» **TEXT EXCERPT**
+++

Surrealism and Music?: The Musical World Around René Magritte, 1930-1975

Surrealism and Music?: The Musical World Around René Magritte, 1930-1975

By Leon Botstein

Written for the concert Surrealism and Music? The Musical World Around René Magritte, 1930-1975 performed on Nov 13, 1992 at Carnegie Hall. 

This concert is designed to parallel the Metropolitan Museum’s exhibition of the work of René Magritte. Two principles of organization are at work: First, the listener will hear works written by Belgian, French and American composers who were contemporaries of René Magritte. Magritte, unlike Giorgio de Chirico, believed that music was an ally of surrealism. He maintained a lifelong interest in music. One of the composers represented here, André Souris, was his friend. Two of the pieces , Poulenc’s Les Biches and Edgar Varése’s Arcana, were written precisely during the years when surrealism emerged from Dadaism in France and Belgium. A third work, by Charles Koechlin,, begun in the mid 1920’s and completed more than a decade later, reflects the wide influence of surrealist aesthetics. The last piece, John Cage’s Concerto for Prepared Piano, pays homage to the twentieth century composer whose conceptual innovations most closely parallel for music the challenge and significance of Magritte’s famous word paintings from the 1920’s and 1930’s and Magritte’s “Les Mots et les Images” (1929). In short, the listener is presented in this concert with a selection of the musical context in which Magritte worked from the mid-19920’s to the mid-1950’s.

Second, using the contemporaneity and geographic proximity of the composers on the program and their works (e.g. Brussels, Paris and New York, three cities where surrealism had a significant following) this concert seeks to explore whether there was in music a development parallel to surrealism during the first half of the twentieth century. Using Magritte as the model, can one describe and understand certain music from the same period as surrealistic in a way comparable to the way we identify surrealist writing and painting?

+++

» **DATA PROVIDED**
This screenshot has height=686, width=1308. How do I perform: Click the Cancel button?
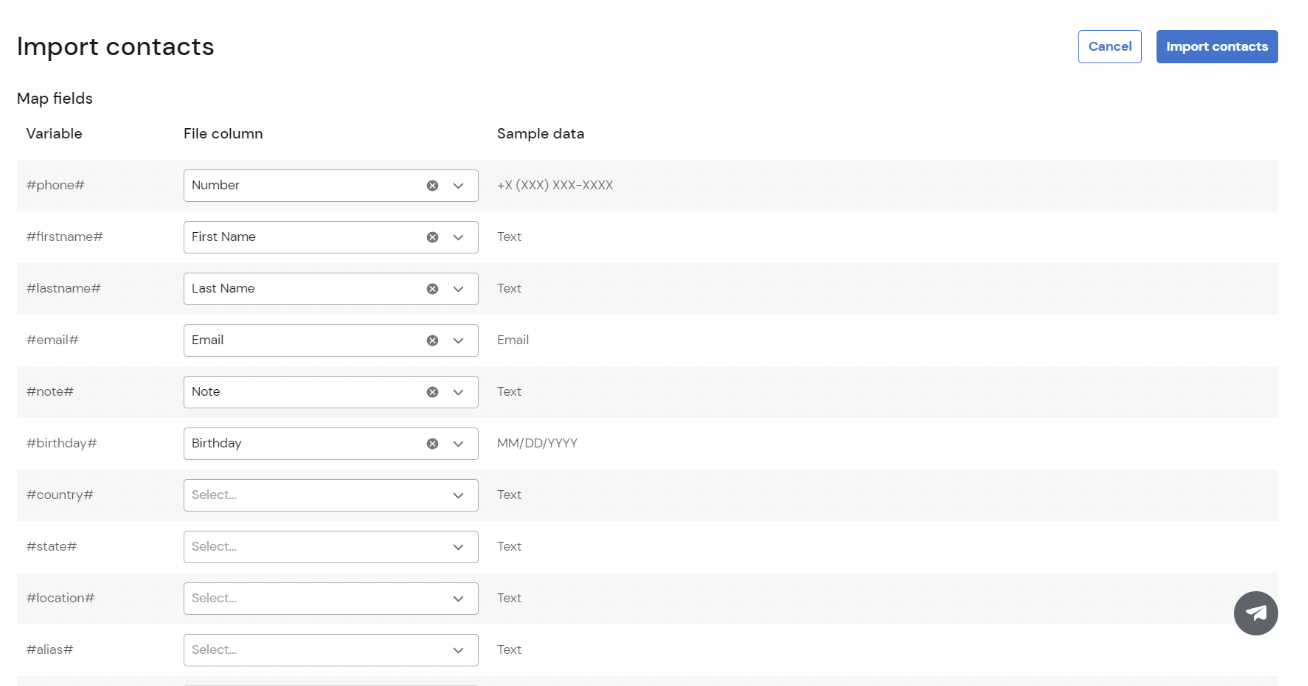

+++

» **WHAT YOU HAVE TO DO**
Continue the program essay above on Magritte and the music of his era, beginning right after its final question.

» **ANSWER TO THE EXERCISE**
The irony in the hostility of French surrealism to music and André Breton’s disdain for Schopenhauer is that it would seem that music must have been a natural medium for much of surrealist ideology. Central to surrealism was the notion of an unmediated direct creative outpouring of the imagination, transcending the distinction of the conscious and the unconscious. A nearly mystical sense of unity and the belief in a higher and deeper definition of reality pervaded surrealist discourse. Surrealism sought to explode the distinction between resemblance and illusion, between the visible and the invisible. It was surrealism’s goal to transform the idea of representation and the distinction between the subjective and the objective. Surrealist artists celebrated the transcendence of apparent contradiction and sought to overcome the tyranny of reason, to unleash the atomatic and un-self-conscious dynamic of creativity. Furthermore, inspired by Freud they seized on his investigation of the unconscious within dreamwork to break out of the limitations of what appeared to be the ordinary consciousness of banal reality. The conventions of word usage, of naming perception and symbolic meaning, all underwent critical analyses and challenge.

The tradition of nineteenth-century musical aesthetics should have recommended music as an ideal vehicle for theses aspects of surrealism. As Schopenhauer and Wagner argued, music was the direct unmediated expression of the unconscious, transcending mere representation whether as a so-called abstract or absolute aesthetic medium, or as a programmatic vehicle as in opera, one which could accompany words and pictures. Music was alleged naturally to possess the direct creative force sought by surrealism. It surpassed the conventional limitations of speech and illustration; the distinctions between the real and the imaginary.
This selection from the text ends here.